I’ve recently been trying to get a handle on terrorism trends in Pakistan, and in that process have been reminded of the problems in terrorism datasets. Based on extant data, I could tell you two stories about Pakistan: terrorism in Pakistan is either getting progressively worse or has gotten considerably better since 2009.
Here is the basic trend for terrorism in Pakistan using the National Consortium for the Study of Terrorism and Responses to Terrorism (START) Global Terrorism Database (GTD).
Compare that with the trend for all terrorism using the National Counterterrorism Center’s World Incident Tracking System. (Through some process opaque to me, the U.S. government decided to stop producing this data series. Or they likely continue to produce it, but just don’t provide it to the outside world. And ignore the redline, which is just the mean across the years shown.)
If you believe GTD, you should be really worried about Pakistan. If you believe NCTC, we may have turned a corner. Get your “Mission Accomplished” banner ready.
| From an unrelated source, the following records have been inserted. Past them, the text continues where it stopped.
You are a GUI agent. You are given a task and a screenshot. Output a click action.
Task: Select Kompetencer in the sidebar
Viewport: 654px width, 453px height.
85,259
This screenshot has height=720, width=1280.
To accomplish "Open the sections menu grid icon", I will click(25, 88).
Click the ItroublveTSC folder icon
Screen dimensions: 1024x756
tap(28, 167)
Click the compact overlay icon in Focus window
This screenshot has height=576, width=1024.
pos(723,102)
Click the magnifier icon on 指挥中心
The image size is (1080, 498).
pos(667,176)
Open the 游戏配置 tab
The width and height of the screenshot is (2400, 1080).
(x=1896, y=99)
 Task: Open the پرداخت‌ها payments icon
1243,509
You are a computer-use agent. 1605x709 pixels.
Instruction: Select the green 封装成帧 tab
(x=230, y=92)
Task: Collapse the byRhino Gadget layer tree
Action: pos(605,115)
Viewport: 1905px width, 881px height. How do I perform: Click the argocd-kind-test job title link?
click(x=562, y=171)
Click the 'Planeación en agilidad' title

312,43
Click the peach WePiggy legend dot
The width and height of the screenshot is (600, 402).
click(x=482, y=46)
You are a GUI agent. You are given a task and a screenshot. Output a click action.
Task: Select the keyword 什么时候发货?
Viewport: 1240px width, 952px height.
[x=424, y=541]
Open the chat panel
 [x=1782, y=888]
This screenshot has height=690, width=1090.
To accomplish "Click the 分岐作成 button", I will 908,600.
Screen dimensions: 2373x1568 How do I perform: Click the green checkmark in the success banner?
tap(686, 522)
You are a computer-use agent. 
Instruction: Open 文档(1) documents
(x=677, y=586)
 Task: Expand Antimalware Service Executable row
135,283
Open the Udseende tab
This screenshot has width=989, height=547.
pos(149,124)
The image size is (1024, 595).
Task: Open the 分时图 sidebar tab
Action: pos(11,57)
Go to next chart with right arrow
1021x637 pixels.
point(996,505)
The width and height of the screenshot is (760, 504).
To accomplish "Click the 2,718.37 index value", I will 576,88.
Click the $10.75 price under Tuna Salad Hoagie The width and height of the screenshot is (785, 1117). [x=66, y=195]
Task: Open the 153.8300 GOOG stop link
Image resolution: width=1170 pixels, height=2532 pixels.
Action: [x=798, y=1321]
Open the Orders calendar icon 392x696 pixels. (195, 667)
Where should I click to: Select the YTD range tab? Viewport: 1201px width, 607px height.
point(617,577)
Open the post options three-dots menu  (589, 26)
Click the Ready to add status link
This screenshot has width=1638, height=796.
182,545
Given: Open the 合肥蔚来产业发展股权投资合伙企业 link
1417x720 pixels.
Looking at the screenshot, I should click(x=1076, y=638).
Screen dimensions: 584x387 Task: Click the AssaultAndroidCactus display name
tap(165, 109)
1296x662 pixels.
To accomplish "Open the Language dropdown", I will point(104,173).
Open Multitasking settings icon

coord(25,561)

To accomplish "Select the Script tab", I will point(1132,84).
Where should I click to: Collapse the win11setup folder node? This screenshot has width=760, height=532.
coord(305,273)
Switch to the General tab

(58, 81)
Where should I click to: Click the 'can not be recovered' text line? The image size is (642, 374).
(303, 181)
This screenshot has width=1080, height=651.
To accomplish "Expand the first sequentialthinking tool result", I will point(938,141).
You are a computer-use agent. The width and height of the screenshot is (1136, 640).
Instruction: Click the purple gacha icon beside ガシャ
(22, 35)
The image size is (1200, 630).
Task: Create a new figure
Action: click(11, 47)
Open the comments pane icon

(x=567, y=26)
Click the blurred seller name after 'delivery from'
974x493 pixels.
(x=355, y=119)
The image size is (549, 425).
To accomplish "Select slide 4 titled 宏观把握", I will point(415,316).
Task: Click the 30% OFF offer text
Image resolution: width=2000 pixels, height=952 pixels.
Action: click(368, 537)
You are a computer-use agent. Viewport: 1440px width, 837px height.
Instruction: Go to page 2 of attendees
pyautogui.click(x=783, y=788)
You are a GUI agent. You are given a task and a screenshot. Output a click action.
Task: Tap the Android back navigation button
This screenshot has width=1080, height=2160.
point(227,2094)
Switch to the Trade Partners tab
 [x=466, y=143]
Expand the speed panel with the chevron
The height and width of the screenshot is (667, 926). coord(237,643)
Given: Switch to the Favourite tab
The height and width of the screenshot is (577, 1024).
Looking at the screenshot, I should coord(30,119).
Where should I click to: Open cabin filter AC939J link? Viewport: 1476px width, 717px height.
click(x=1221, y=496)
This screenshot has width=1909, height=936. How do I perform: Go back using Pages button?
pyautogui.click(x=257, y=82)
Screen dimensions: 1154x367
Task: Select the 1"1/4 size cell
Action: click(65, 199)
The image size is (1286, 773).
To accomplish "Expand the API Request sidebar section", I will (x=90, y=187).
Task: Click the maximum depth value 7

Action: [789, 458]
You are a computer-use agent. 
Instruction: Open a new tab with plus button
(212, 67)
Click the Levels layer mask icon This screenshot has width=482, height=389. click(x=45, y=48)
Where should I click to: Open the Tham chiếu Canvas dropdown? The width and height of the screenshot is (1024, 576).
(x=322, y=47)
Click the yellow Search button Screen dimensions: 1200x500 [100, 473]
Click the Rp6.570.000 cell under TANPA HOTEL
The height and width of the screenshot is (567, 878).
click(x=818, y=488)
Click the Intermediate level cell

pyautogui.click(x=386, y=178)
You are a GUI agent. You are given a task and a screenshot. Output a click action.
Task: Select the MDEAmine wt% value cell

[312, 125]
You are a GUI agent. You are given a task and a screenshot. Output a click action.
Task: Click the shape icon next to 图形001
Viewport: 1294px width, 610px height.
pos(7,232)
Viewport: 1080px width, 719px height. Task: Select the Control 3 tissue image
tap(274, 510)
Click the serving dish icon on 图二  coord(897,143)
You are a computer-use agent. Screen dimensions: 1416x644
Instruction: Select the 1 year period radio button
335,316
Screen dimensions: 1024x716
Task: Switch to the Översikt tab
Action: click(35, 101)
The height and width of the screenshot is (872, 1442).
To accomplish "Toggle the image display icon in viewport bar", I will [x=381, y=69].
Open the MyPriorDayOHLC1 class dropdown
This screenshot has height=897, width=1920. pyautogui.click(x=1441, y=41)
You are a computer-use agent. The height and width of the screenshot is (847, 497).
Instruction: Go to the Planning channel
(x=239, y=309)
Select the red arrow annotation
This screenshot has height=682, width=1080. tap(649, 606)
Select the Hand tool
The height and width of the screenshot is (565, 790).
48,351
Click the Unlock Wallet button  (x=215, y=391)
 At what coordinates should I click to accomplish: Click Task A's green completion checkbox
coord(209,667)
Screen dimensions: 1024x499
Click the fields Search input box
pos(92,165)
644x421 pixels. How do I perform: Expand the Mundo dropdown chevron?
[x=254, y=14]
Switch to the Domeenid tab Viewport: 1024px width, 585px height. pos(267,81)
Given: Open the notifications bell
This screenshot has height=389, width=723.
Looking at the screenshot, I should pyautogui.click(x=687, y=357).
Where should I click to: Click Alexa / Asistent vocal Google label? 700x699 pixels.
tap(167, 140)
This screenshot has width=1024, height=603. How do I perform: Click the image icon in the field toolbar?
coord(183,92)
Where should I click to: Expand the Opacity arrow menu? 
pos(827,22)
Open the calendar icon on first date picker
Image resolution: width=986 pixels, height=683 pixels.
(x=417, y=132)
The evidence is a little more consistent when looking at just suicide terrorism. Here is the data from the University of Chicago’s Project on Security and Terrorism (CPOST). Sadly, this data hasn’t been updated since October 2011, suggesting they ran out of funding, and also meaning the 2011 data below is incomplete. But, the data suggest a strong peak at 2009, and then sizeable decreases since then, even with the incomplete 2011 data.
Finally, compare that with the GTD data for just suicide attacks. Strong peak in 2007, and then a more modest decline since then.
I don’t have much in the way of conclusions, but despite how many asterisks are found in coefficient charts, we should be skeptical of terrorism findings that are not robust across datasets, and given the discrepancies across data sets, such robustness may be unlikely. The long twilight struggle for cumulative knowledge continues.